[[ Source data open ]]

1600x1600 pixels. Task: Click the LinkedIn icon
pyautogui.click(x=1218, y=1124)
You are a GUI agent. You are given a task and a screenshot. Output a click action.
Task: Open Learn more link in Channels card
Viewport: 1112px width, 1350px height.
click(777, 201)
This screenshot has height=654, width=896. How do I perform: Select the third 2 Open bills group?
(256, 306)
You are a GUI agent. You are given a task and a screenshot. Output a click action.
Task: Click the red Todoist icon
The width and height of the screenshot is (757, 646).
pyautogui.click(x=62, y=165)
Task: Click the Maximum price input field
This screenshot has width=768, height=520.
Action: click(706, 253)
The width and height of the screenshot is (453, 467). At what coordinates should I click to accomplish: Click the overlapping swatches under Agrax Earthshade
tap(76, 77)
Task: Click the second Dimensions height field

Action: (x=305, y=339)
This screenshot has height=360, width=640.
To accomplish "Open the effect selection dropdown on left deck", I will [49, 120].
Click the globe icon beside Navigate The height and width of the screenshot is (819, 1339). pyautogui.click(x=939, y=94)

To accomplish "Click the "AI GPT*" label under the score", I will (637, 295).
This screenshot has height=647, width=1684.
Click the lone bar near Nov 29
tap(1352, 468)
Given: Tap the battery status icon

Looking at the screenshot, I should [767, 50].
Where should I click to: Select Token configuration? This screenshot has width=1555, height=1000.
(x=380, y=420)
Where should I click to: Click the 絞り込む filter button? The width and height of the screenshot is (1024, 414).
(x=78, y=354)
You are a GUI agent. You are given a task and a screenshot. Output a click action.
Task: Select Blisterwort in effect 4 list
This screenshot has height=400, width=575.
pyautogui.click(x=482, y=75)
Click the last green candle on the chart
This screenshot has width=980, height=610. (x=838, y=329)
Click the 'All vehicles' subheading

[[ Source data closed ]]

> [The task]
Go through the listing above and return each line where the word "effect" occurs.

> [Solution to this task]
To accomplish "Open the effect selection dropdown on left deck", I will [49, 120].
Task: Select Blisterwort in effect 4 list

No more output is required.